▶ **PASSAGE**
>>>>>

Harry’s Chocolate Shop has venmo’d you $500 for “Instagram post.”
Even if the advisor quoted in the memo above was more concerned about regular students simply learning of an athlete’s previously undisclosed injury rather than athletes intentionally throwing games in exchange for illicit payouts, I guess the advisor wasn’t technically wrong when he or she said that “collegiate student-athletes are very accessible.”
Once again, that’s kind of the entire point of college.
During the 2013 college football season, I reported that Indiana running back Tevin Coleman wouldn’t be traveling with the team during its road trip to Wisconsin, after a student athletic trainer for the football team let it slip in a class. In 2014, Coleman finished seventh in the Heisman Trophy voting, one spot behind Florida State’s Jameis Winston and one spot ahead of Mississippi State’s Dak Prescott, so while Coleman wasn’t yet a star at that point in 2013 (even by Indiana football standards) and even though Indiana had made it a habit of losing to Wisconsin by scores of roughly 800 to seven, Coleman not traveling to the game was far bigger news compared to my Jeremiah April anecdote, especially when viewed through the lens of the modern-day sports betting climate.
But to be fair, the spread of insider information happens in the pros, too. At a former employer, I worked with some people who loved putting action on games. One of them checked his sports betting account at the end of a basketball season and he had placed something like four- or five-thousand wagers over the course of the season. Well, one of my old co-workers had an in with the Golden State Warriors and he learned before a Warriors game that Steph Curry and Kevin Durant weren’t going to play against the Sacramento Kings, before the information was public, so he and some buddies all hammered the Kings.

<<<<<

▶ **INFORMATION GIVEN**
>>>>>

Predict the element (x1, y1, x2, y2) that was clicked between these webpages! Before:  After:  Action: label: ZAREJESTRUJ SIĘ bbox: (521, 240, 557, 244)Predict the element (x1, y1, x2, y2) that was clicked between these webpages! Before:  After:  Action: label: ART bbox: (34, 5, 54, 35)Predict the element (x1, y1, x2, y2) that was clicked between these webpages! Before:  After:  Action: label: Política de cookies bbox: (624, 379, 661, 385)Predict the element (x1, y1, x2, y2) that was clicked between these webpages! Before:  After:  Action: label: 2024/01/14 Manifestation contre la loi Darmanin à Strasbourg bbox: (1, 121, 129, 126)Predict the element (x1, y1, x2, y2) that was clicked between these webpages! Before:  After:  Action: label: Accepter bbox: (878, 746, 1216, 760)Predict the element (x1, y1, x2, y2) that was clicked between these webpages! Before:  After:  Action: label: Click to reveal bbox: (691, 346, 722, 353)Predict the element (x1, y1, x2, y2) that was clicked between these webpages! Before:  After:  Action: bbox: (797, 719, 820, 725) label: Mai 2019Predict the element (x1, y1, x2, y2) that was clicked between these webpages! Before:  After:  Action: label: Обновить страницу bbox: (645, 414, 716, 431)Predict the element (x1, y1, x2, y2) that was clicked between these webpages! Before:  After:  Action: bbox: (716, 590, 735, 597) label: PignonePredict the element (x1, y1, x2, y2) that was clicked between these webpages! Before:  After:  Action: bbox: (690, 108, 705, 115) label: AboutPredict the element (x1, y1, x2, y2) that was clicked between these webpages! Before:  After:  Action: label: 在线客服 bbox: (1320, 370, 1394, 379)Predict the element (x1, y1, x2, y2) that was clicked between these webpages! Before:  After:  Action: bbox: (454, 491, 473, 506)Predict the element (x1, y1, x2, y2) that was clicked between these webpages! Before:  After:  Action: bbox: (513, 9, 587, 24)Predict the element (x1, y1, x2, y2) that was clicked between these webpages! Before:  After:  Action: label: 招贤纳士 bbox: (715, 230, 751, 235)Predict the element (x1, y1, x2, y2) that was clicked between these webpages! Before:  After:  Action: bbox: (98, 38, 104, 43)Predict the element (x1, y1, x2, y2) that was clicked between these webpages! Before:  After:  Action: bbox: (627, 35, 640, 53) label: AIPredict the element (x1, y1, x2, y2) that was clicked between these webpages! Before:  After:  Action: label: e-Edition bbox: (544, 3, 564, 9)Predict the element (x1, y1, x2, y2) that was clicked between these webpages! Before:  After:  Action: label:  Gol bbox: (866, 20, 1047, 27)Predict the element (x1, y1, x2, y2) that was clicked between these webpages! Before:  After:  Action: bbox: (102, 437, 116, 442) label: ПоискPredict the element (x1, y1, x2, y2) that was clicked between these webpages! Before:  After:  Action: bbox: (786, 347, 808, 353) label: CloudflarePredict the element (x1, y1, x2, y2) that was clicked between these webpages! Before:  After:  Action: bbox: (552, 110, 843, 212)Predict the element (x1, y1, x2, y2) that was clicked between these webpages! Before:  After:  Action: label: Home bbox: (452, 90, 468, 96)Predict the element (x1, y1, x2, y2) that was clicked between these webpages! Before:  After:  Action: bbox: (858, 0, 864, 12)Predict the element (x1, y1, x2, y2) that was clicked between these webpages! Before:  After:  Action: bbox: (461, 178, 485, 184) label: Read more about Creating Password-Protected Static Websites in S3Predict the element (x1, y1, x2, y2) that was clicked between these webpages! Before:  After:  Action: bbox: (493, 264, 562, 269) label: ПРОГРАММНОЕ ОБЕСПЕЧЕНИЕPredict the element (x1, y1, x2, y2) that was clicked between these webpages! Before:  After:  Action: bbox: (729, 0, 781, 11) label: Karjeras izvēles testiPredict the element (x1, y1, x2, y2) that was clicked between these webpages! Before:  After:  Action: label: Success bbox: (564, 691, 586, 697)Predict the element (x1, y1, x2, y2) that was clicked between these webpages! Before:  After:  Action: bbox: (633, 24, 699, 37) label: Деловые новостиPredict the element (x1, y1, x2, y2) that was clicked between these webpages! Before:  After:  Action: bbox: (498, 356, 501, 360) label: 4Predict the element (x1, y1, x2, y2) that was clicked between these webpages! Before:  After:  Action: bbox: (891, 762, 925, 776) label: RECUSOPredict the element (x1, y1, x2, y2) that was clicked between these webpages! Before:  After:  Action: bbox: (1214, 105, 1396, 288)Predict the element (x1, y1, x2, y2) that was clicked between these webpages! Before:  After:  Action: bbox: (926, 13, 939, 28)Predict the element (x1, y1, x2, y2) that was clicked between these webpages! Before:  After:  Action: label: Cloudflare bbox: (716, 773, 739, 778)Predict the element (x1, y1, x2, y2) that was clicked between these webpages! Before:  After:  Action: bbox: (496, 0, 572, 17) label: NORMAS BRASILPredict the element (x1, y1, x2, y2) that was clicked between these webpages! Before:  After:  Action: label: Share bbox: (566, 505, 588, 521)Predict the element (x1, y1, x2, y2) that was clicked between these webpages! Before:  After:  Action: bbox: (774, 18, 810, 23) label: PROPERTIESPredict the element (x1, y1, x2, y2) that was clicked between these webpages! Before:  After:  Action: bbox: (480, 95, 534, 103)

<<<<<

▶ **REQUIRED TASKS**
a) According to the passage on sports betting, where did Tevin Coleman finish in the 2014 Heisman Trophy voting?
b) Say whether each statement agrees with the passage on sports betting, quoting the words that decide it: (i) Tevin Coleman was already a star in 2013. (ii) The person who revealed that Coleman wouldn't travel was a student athletic trainer. (iii) The co-worker learned that Steph Curry and Kevin Durant would sit out a game against the Sacramento Kings.

▶ **RESPONSES TO THE TASKS**
a) Seventh.

b)
(i) No: "Coleman wasn’t yet a star at that point in 2013"
(ii) Yes: "a student athletic trainer for the football team let it slip in a class"
(iii) Yes: "Steph Curry and Kevin Durant weren’t going to play against the Sacramento Kings"